In the case of FirstBank, WAPA has lines of credit of $10 million and $4,874,000 for its electric system; $1,125,000 and $2 million for its water system; and $50 million overdraft credit facility, Gottlieb told Thursday’s meeting of the board. Deferments will result in annual fees of one-eighth of 1 percent, totaling $18,594 for the electric system, $3,906 for the water system and $18,750 for the overdraft credit facility, she said.

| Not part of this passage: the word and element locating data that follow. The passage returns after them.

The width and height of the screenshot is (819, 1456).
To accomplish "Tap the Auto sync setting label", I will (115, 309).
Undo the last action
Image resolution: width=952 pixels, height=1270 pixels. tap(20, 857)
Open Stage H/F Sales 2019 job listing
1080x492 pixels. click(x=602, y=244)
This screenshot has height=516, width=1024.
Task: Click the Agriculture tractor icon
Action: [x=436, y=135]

In addition, the utility will pay the JP Morgan Chase bank prime rate, plus 50 basis points, for a floor rate of 5.5 percent interest, interest at the 90-day LIBOR benchmark rate plus 450 basis points and “reasonable attorney fees” on the water and electric lines of credit. The overdraft credit facility extension will come at a cost of the JP Morgan Chase prime bank rate plus 50 basis points, in effect from time to time, plus 50 basis points or the floor rate of 5 percent, whichever is greater, and reasonable attorney fees.

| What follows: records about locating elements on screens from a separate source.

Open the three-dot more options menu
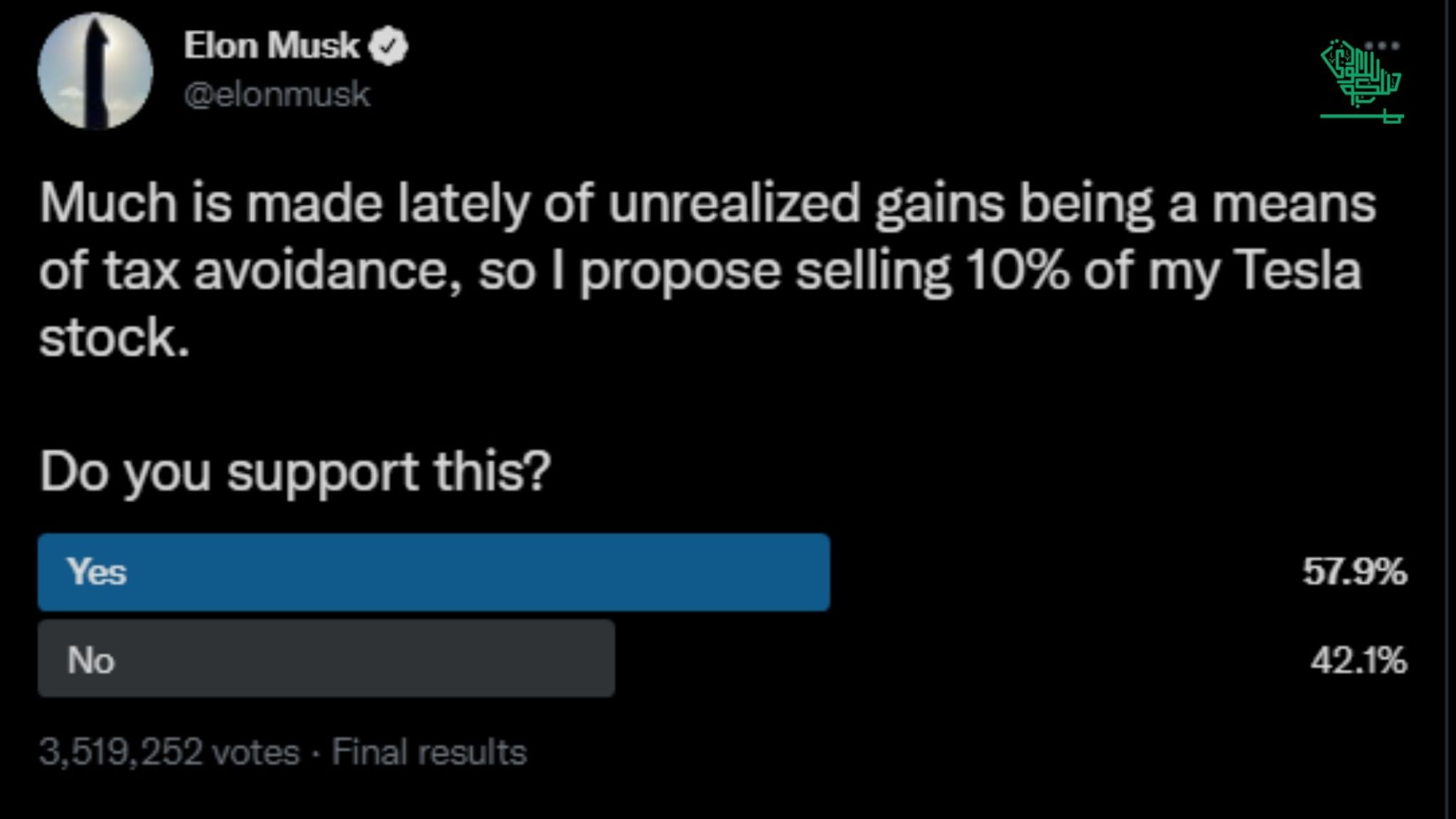Image resolution: width=1456 pixels, height=819 pixels. point(1382,46)
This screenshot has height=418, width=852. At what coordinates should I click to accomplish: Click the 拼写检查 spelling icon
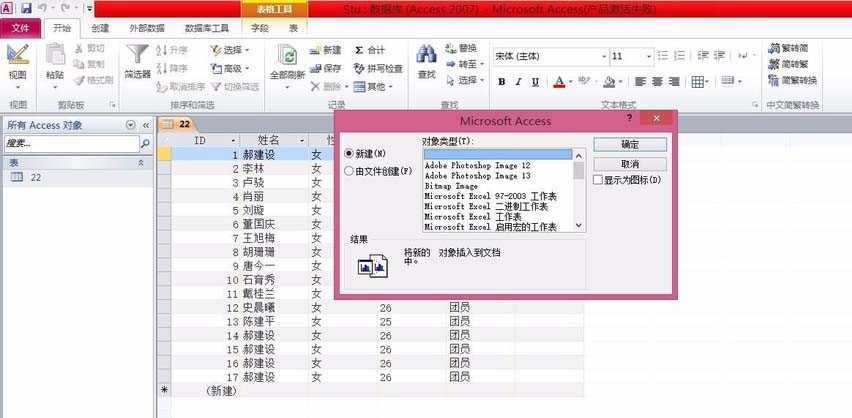(x=359, y=68)
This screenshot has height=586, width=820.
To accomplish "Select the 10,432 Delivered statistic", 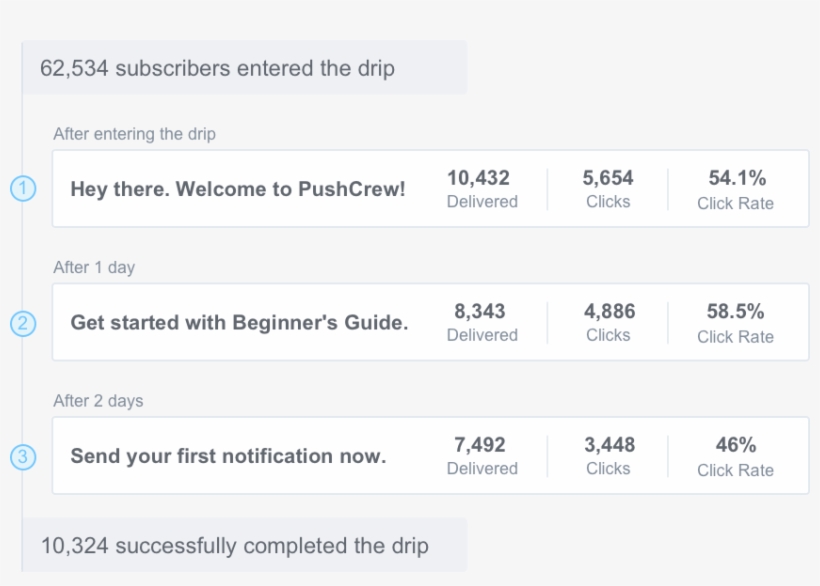I will [482, 189].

The LIBOR – or London Interbank Offered Rate – is the benchmark rate at which major global banks lend to each other for short-term loans. In finance, a basis point is worth one-hundredth of one percentage point, with 100 basis points equaling 1 percent.
While WAPA had sought to extend the lines of credit through Oct. 31, the FirstBank finance committee agreed to a 90-day extension until July 31, Gottlieb said.
The lines of credit and overdraft facility “are mostly fully utilized and the authority is not in a position currently to pay off or pay down the lines of credit when they mature tomorrow. If the extension is approved, the authority will be provided with additional time to develop plans to pay down and/or pay off the FirstBank lines of credit and overdraft facility, to complete the FY 2019 audit and have it reviewed by the banks,” Gottlieb said. “This will help us when we are before the bank’s credit committee, because they will have much more updated information on our financials, and to update our comprehensive fiscal recovery plan.”
The 11th-hour request irked board member Hubert Turnbull, coming just one day before payments are due on the lines of credit.
“My only issue with this is, you know, one of the things I’ve hated since being on this board, is when something seems to be last-minute. It’s just my perception of it. I don’t like to feel like I’m being rushed, so I’m just making that statement,” said Turnbull, who was the sole board member to vote against the extension, which passed 6-1.
While she apologized for the late notice, Gottlieb said WAPA requested the extension from FirstBank on March 15, but that the lender’s extensive due diligence and credit committee schedule delayed a decision until Monday.
As for WAPA’s 2018 Community Disaster Loan of $94.5 million for its water system, FEMA has twice agreed to defer the debt service payments until July 1, and now has also agreed to defer commencement of the 36 required monthly installments on the CDL debt service reserve account until July 1, said Gottlieb.
The deferral to July 1 will allow the authority additional time to begin funding the reserve account “as the authority continues to work with FEMA to come into compliance with all of the terms of the CDL, to restructure the CDL repayment structure and establish a CDL surcharge, and eventually apply for forgiveness of the CDL when applicable,” said Gottlieb.
“Debt service payment for the CDL is currently set to increase from $1.3 million that is due July 1 to approximately $9.5 million in fiscal year 2022 and remain relatively level through the loan maturity on Jan. 1, 2034,” Gottlieb said.
The board approved the deferrals in a 7-0 vote.
Attending Thursday’s meeting, held on Zoom, were board members Turnbull, Joel Lee, Kyle Fleming, Cheryl Boynes-Jackson, Secretary Juanita Young, Vice Chair Jed Johnhope and Chairman Anthony Thomas.